Foreign Object Retained After Surgery
Cause Mapping Example:
Leaving a foreign object within a patient's body after surgery is now considered a non-reimbursable hospital-acquired condition. It's also a "never event". We will use foreign object retention as an example of how the Cause Mapping process can be applied to a specific incident. The three steps are 1) Define the problem, 2) Conduct the analysis and 3) Identify the best solutions. Each step will be discussed below.
Step 1. Define the Problem
The first step of the Cause Mapping approach is to define the problem by asking the four questions: What is the problem? When did it happen? Where did it happen? And how did it impact the goals? Here, the issue being discussed is a foreign object being retained after surgery. We write this down on the first line.
Next is the "when". We are making doing a proactive root cause analysis, rather than discussing a specific incident. What this means is we'll be analyzing how this issue COULD happen, rather than what DID happen as a result of a specific incident. So for the when, we'll just capture that this is a proactive Cause Map.
There are two parts to the "where". FIrst, where is the physical location that the problem occurred? Here, it's within a patient's body. Second, what work or task was being done when the problem occurred? The problem we're discussing here is a result of surgery.
Next we define the issue in context with the organization's goals. If the issue impacts an organizational goal, we capture that impact on the outline. The patient safety goal is impacted because there is the potential for death or serious injury from leaving a foreign object inside a patient's body. The compliance and organizational goals are impacted because this is a "never event". The patient service goal is impacted because the retention of a foreign object is considered a hospital-acquired condition. Last but not least, the average costs incurred as a result of the retention of a foreign object, which are no longer reimbursable under Medicare/Medicaid is over $63,000 (Center for Medicare & Medicaid Services [CMS] data). There may be impacts to the other goals for specific incidents, but for now we'll leave them blank. (Your organization can create its own customized goals section for any incident.)
Finally we come to the frequency of the incident. Again according to CMS data, there are approximately 750 cases of retained foreign objects a year. Only considering the hospital expenses, retained foreign objects cost more than $47 million a year.

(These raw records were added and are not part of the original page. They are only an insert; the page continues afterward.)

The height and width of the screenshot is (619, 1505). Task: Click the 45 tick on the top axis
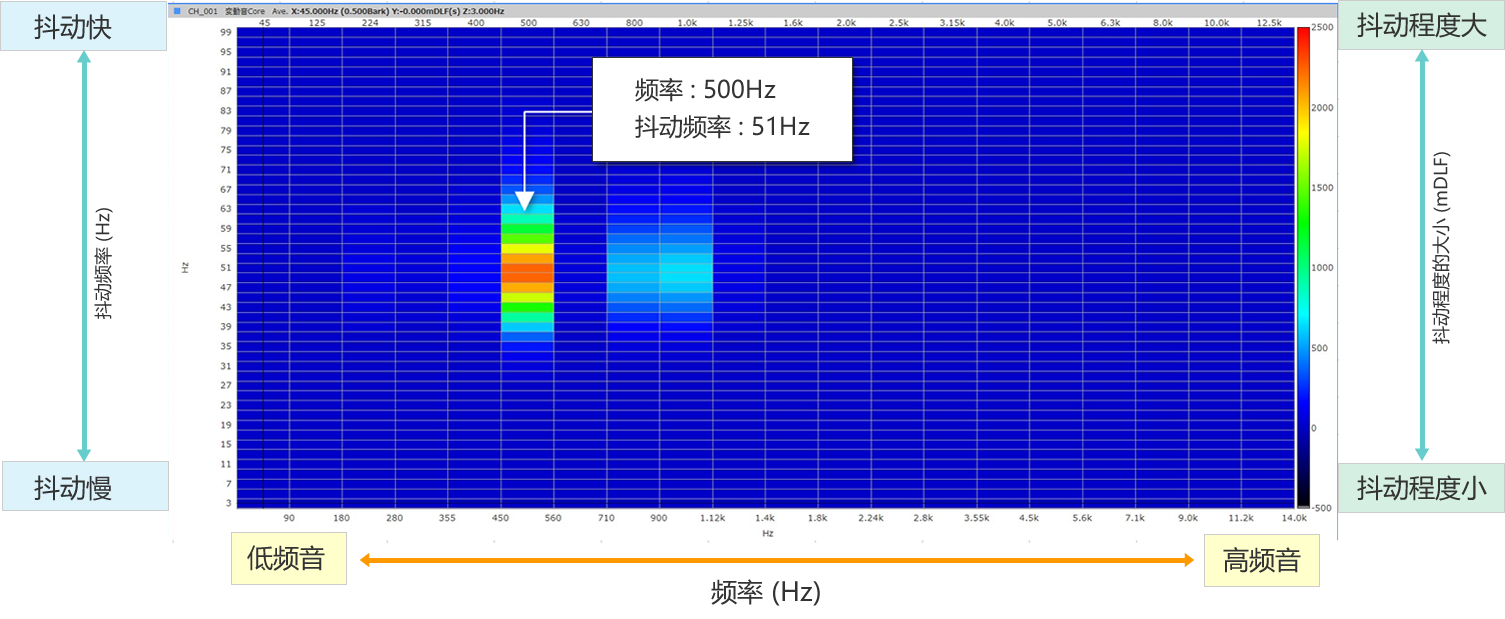[x=264, y=21]
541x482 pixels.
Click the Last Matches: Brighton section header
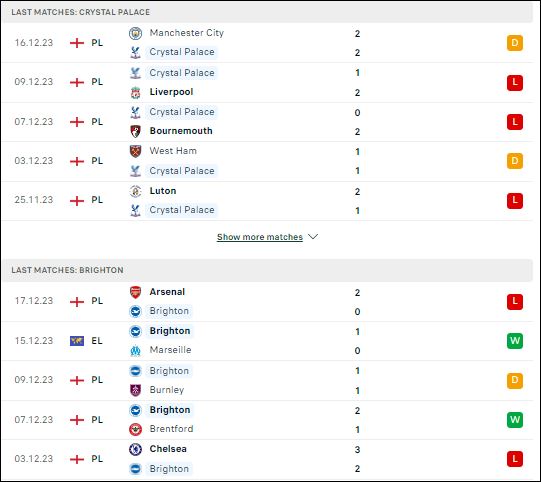point(67,270)
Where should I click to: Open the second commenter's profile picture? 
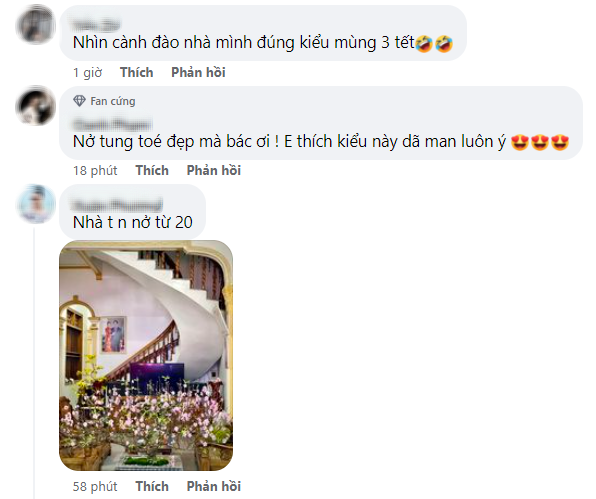[36, 106]
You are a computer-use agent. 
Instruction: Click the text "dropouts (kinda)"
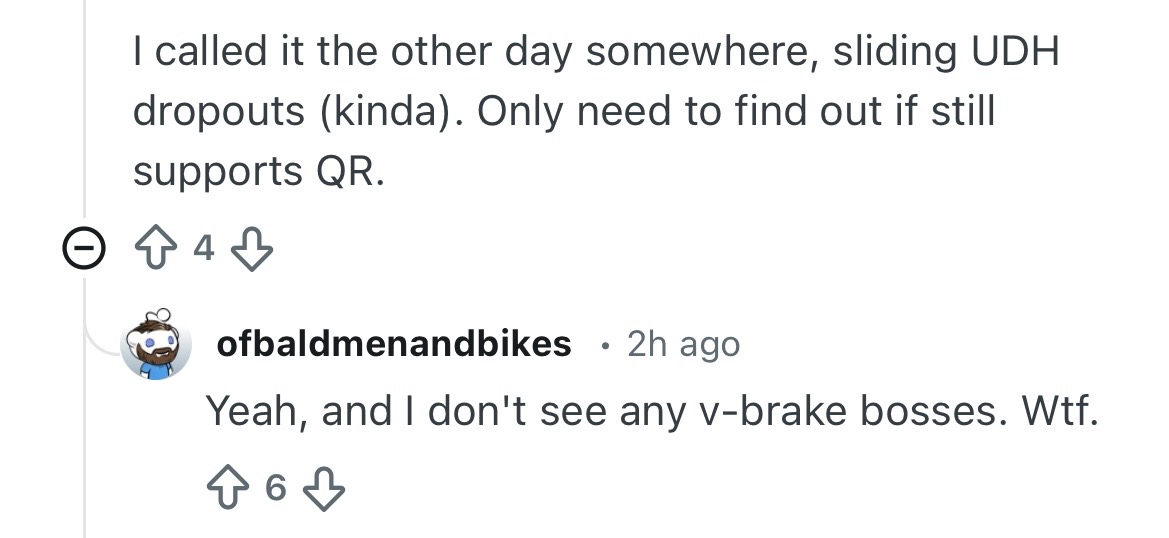pyautogui.click(x=296, y=112)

Shown below is the outline for retained foreign objects.

Step 2. Identify the Causes (The Analysis)
In the analysis step, the incident is broken down into causes which are captured on the Cause Map. The Cause Map starts by writing down the goals that were affected as defined in the problem outline. For foreign object retention, we begin with the patient safety goal, which is impacted because of the potential for serious injury or death. This is the first cause-and-effect relationship in the analysis.
The analysis can continue by asking Why questions and moving to the right of the cause-and-effect relationship above. Since we've begun with the impact to the patient safety goal, the next question is “Why is there the potential for serious injury or death?”
The Cause Map shown above is accurate, but it's also simplified. If this Cause Map was presented, you would probably hear, "There's more to it than that." We can continue the analysis by continuing to ask "Why" questions but also by creating branches, where more than one cause is required to produce the effect (joined with "AND") or where more than one cause could produce the effect (joined with "OR"). In a proactive Cause Map such as this one, "AND/OR" is frequently used to show that one or several causes could contribute to produce the effect. A Cause Map with additional detail added is shown below.
Now that we have added some detail to our Cause Map, we can go back and put in the other impacted goals. Now our Cause Map looks as shown below.

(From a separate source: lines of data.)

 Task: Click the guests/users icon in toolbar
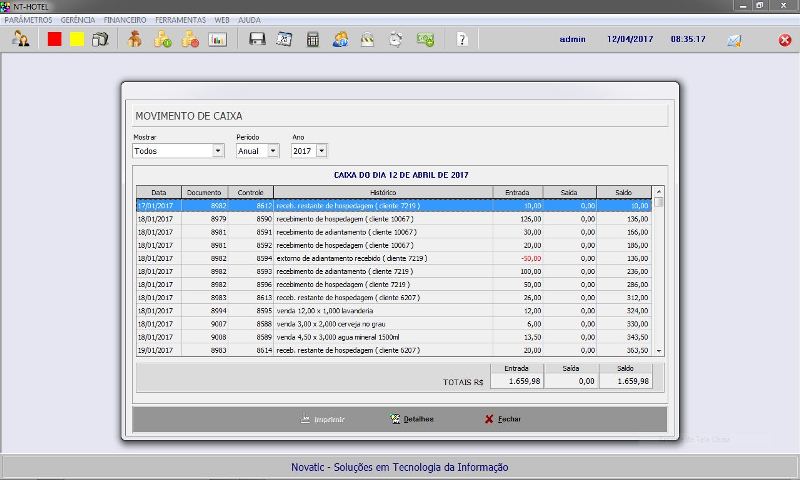click(20, 40)
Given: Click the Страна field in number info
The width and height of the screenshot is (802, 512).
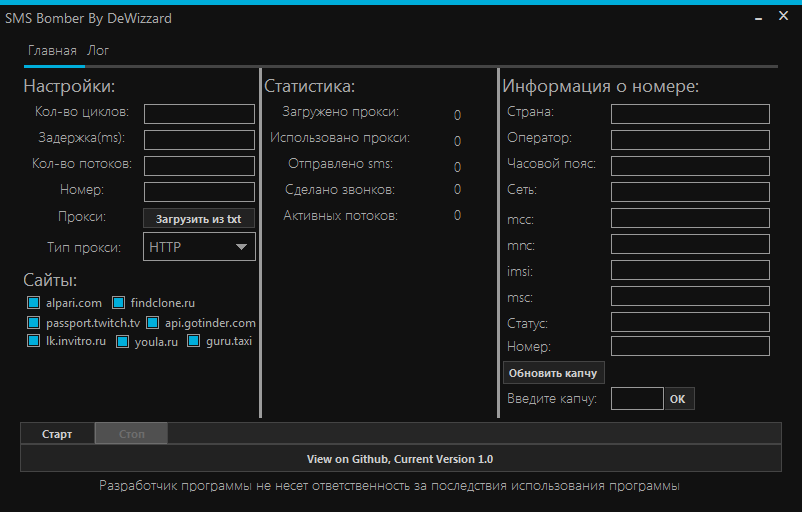Looking at the screenshot, I should 690,114.
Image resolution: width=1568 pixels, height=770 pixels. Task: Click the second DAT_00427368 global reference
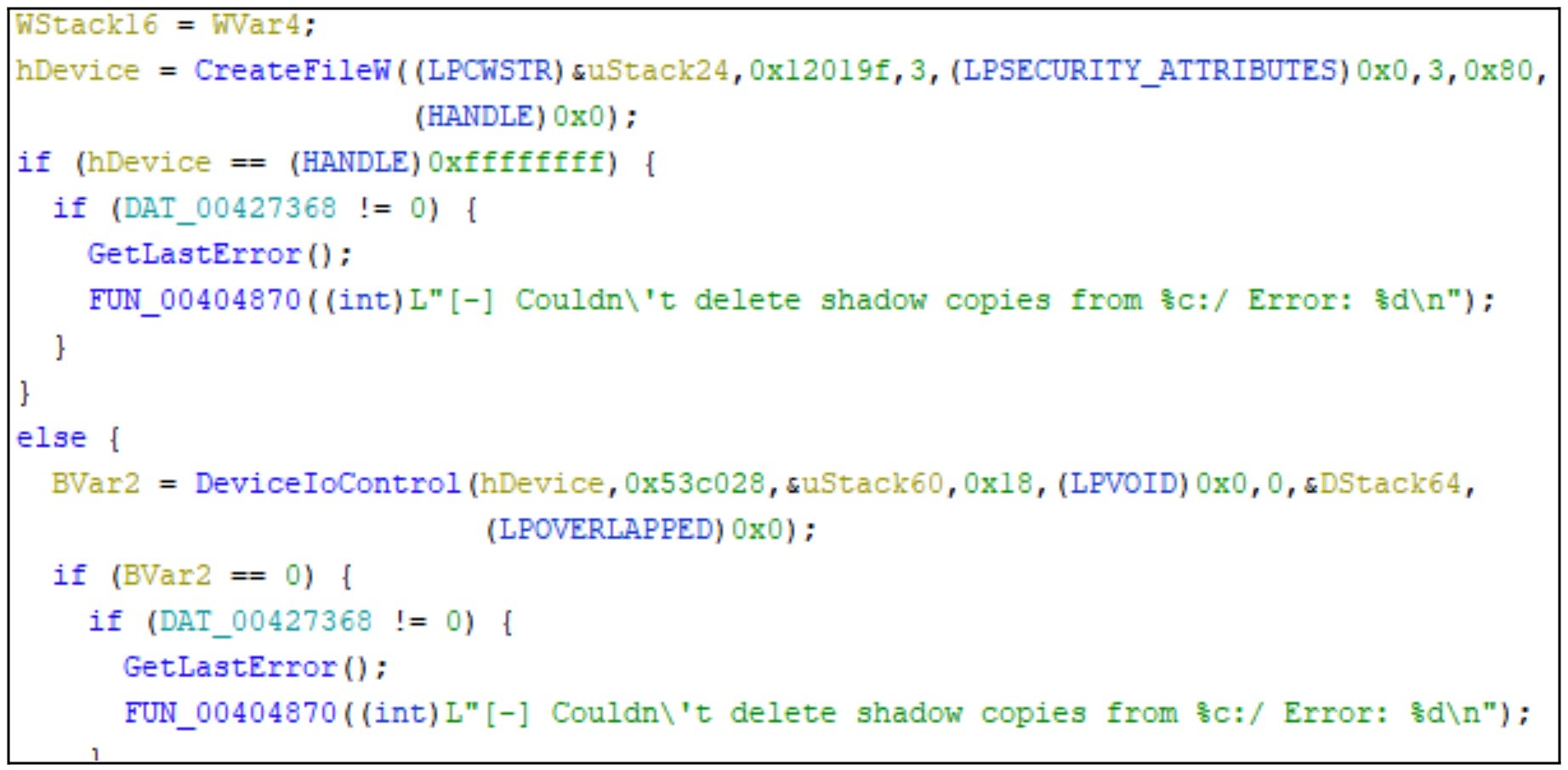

Even more detail can be added to this Cause Map as the analysis continues. As with any investigation the level of detail in the analysis is based on the impact of the incident on the organization’s overall goals.
Step 3. Select the Best Solutions (Reduce the Risk)
Once the Cause Map is built to a sufficient level of detail with supporting evidence the solutions step can be started. The Cause Map is used to identify all the possible solutions for given issue so that the best solutions can be selected. It is easier to identify many possible solutions from the detailed Cause Map than the oversimplified high level analysis. Solutions are added directly to the Cause Map, above the cause they control. Shown below is an example of a cause with corresponding solution.

Shown below is the full Cause Map, with 22 causes and solutions.

Once the solutions have been determined, they are added to the Action Items list and assigned. The Action Items list for this issue is shown below.

Cause Mapping Improves Problem Solving Skills
The Cause Mapping method focuses on the basics of the cause-and-effect principle so that it can be applied consistently to day-to-day issues as well as catastrophic, high risk issues. The steps of Cause Mapping are the same, but the level of detail is different. Focusing on the basics of the cause-and-effect principle make the Cause Mapping approach to root cause analysis a simple and effective method for investigating patient safety, environmental, compliance, and equipment issues.